Na naszym podwórku nie jest lepiej. Rząd myśli o referendum w sprawie unijnej relokacji migrantów, aby na nowo rozbudzić rasistowskie nastroje w społeczeństwie. Kryzys na granicy polsko-białoruskiej trwa nadal, wbrew prawu międzynarodowemu, ludzie są wyrzucani z powrotem na białoruś, pomimo zgłaszania wniosków o azyl. Nawet jeśli komuś się uda trafić do ośrodka dla cudzoziemców, wciąż może zostać deportowany w imię sloganu „Polska dla Polaków”.
Europejskie sądy nie kwapią się do osądzania zbrodniarzy z Frontexu, nie będą sądzić swoich. Frontex nie jest wypadkiem przy pracy UE, to jest prawdziwa twarz Unii, eurocentrycznej organizacji, która dba o własne interesy.
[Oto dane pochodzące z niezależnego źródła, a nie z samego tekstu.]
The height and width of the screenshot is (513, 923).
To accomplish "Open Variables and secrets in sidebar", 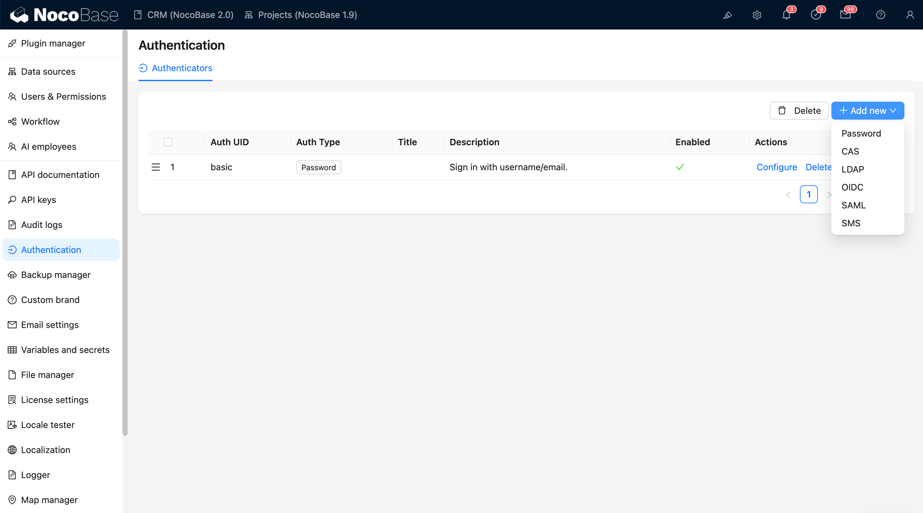I will [65, 350].
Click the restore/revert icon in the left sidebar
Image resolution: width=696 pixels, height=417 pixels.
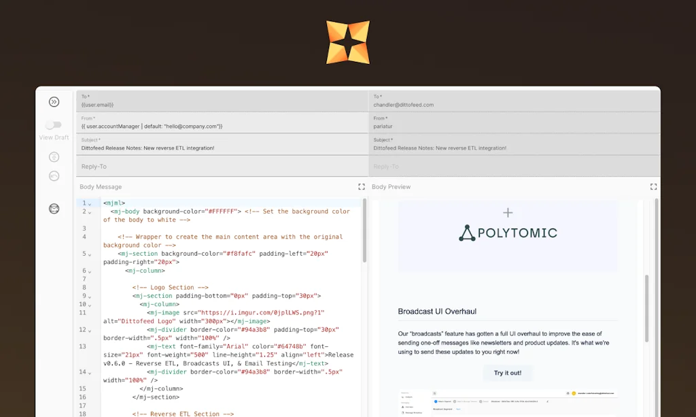point(54,176)
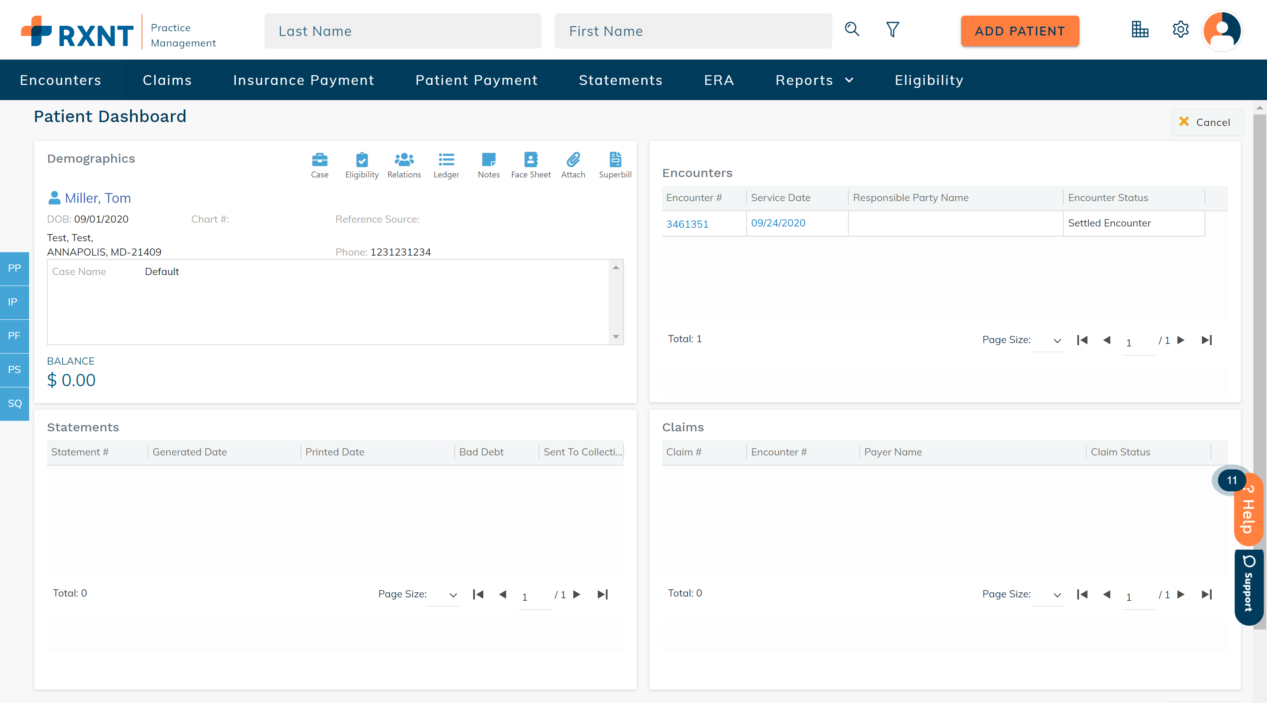Open the Notes icon

[x=488, y=160]
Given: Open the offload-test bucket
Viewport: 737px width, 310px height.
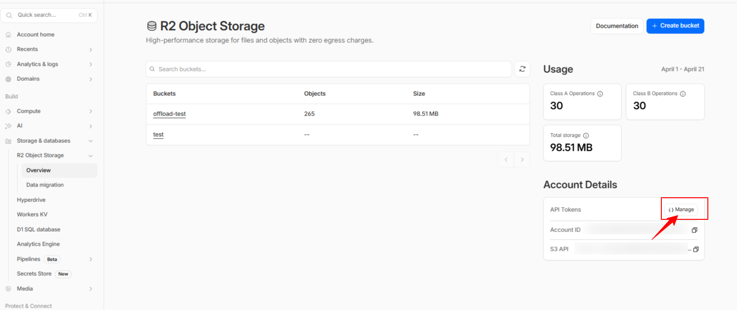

To właśnie między innymi UE odpowiedzialna jest za niszczenie III Świata, z którego migranci przybywają. Szukają lepszego życia, lecz nawet w Unii będą obywatelami gorszej kategorii, tanią siłą roboczą. To przez kapitalizm i państwo są alienowani, spychani na dół drabiny społecznej.
Granice są ludzkim konstruktem, który można dowolnie kształtować. Dlatego naszym celem jest ich całkowite zlikwidowanie.